Menteri Keuangan Purbaya Yudhi Sadewa menegaskan bahwa program-program prioritas pemerintah, seperti Makan Bergizi Gratis (MBG) dan Koperasi Desa Merah Putih, tidak akan membahayakan kesehatan fiskal negara. Namun, ia menyatakan bahwa kekhawatiran mengenai hal itu tidak sepenuhnya akurat.
Dalam pertemuan terakhir dengan S&P Global Ratings, Purbaya mengungkapkan bahwa fokus diskusi lebih banyak tertuju pada sentimen negatif yang berkembang di pasar ketimbang pada kondisi fundamental fiskal Indonesia.
"Yang dipertanyakan sebenarnya lebih kepada sentimen negatif di pasar. Kalau fondasi ekonomi dan fiskal, tidak ada masalah. Program-program pemerintah juga tidak dipertanyakan," kata Purbaya di Komplek DPR RI pada Sabtu (6/6/2026).
Ia menambahkan bahwa pemerintah masih dapat menjaga defisit anggaran dalam kisaran 2-3% meskipun berbagai program prioritas sedang dilaksanakan. Selain itu, pemerintah memiliki fleksibilitas untuk melakukan penyesuaian jika terjadi tekanan eksternal, seperti kenaikan harga minyak dunia. Menurut Purbaya, pemerintah telah menjelaskan kepada para pemangku kepentingan internasional bahwa sejumlah program dapat disesuaikan secara bertahap, sehingga tidak membebani APBN secara berlebihan.

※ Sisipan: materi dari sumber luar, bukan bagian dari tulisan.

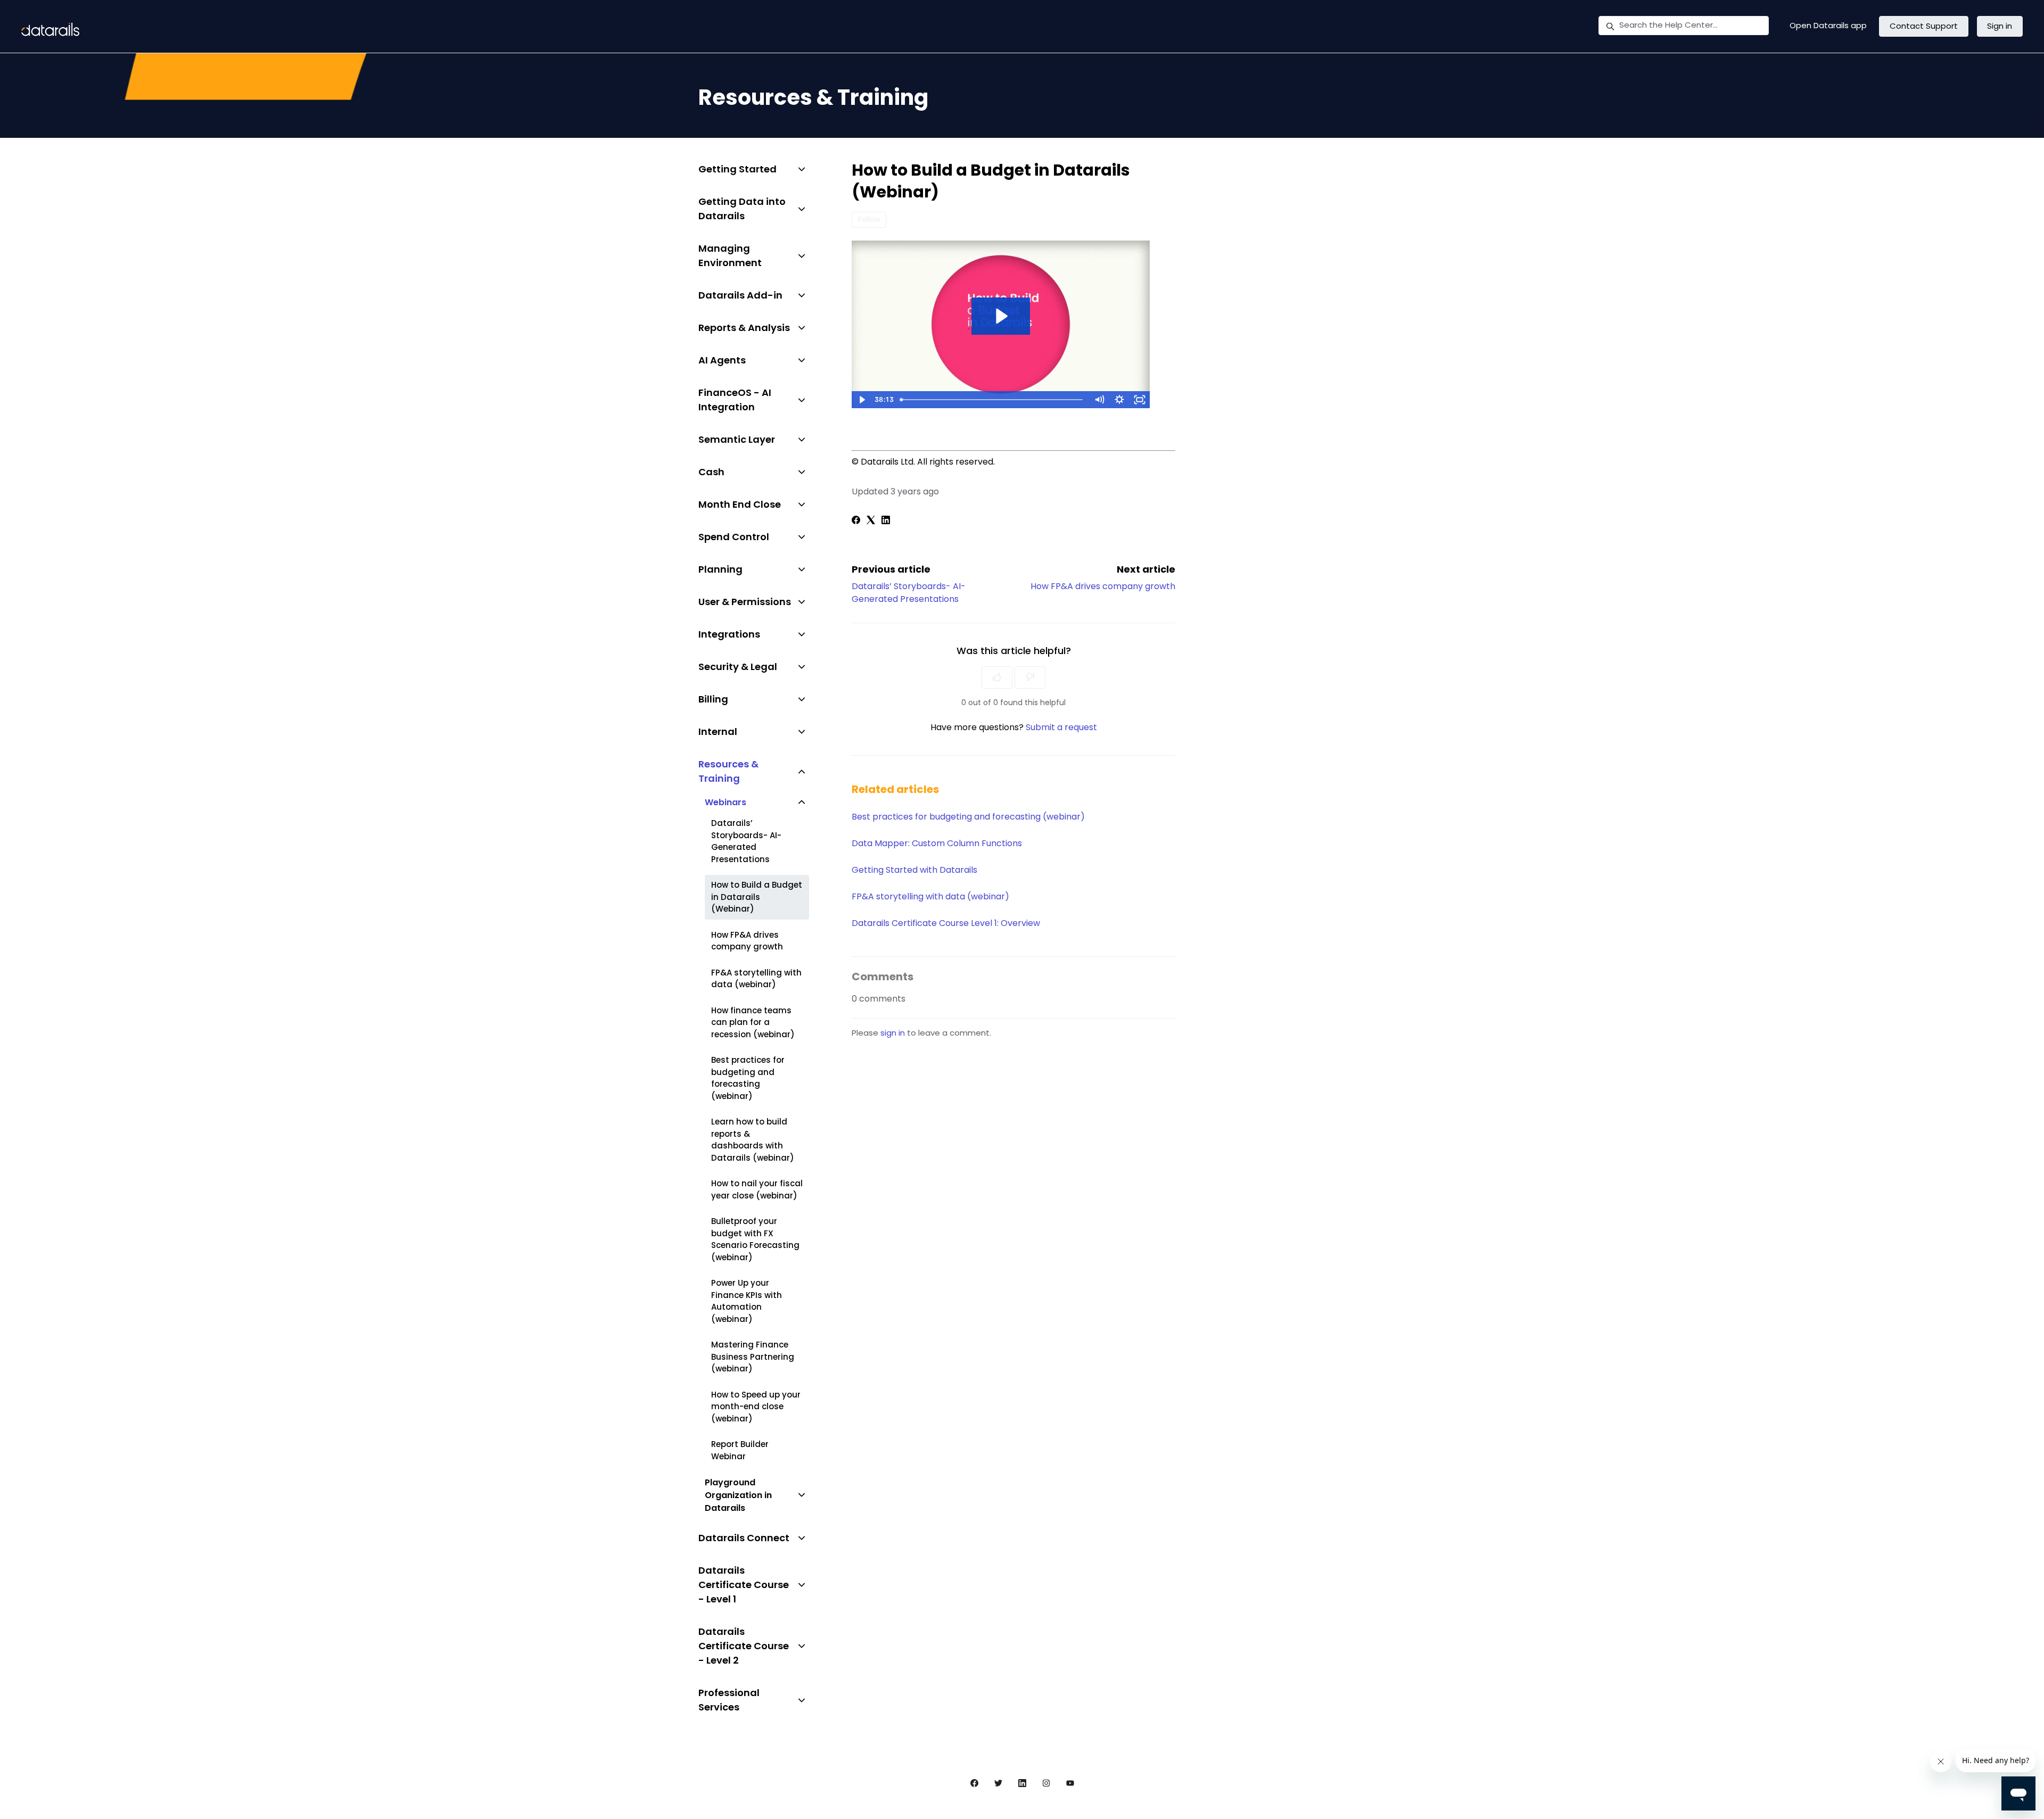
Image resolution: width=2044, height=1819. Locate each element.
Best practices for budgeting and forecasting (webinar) (968, 817)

"Program-program itu bisa diatur dan disesuaikan. Jadi tidak perlu khawatir terhadap kondisi fiskal kita," ujarnya.
Tantangan Utama Saat Ini
Purbaya mengungkapkan bahwa tantangan utama yang dihadapi saat ini berasal dari persepsi negatif mengenai perekonomian Indonesia. Ia menegaskan bahwa meskipun demikian, kondisi Anggaran Pendapatan dan Belanja Negara (APBN) tetap kuat dan aktivitas ekonomi nasional menunjukkan peningkatan yang signifikan.
"Ekonomi kita tumbuh cukup baik. Aktivitas ekonomi juga meningkat. Namun ketika muncul persepsi bahwa ekonomi akan memburuk, sebagian pelaku pasar ikut terpengaruh," katanya. Hal ini menunjukkan bahwa persepsi pasar dapat mempengaruhi realitas ekonomi, meskipun data yang ada menunjukkan pertumbuhan yang positif.
Untuk mengatasi sentimen negatif tersebut, pemerintah berencana untuk memperkuat koordinasi dengan Bank Indonesia. Purbaya menjelaskan bahwa sinergi antara kebijakan fiskal dan moneter yang lebih erat diharapkan dapat meningkatkan kepercayaan pasar dan menjaga stabilitas ekonomi nasional.
"Kerja sama dengan bank sentral sebelumnya sudah baik, tetapi akan kami perkuat lagi," ujarnya. Upaya ini diharapkan dapat menciptakan iklim yang lebih kondusif bagi pertumbuhan ekonomi dan meminimalisir dampak dari persepsi yang tidak menguntungkan.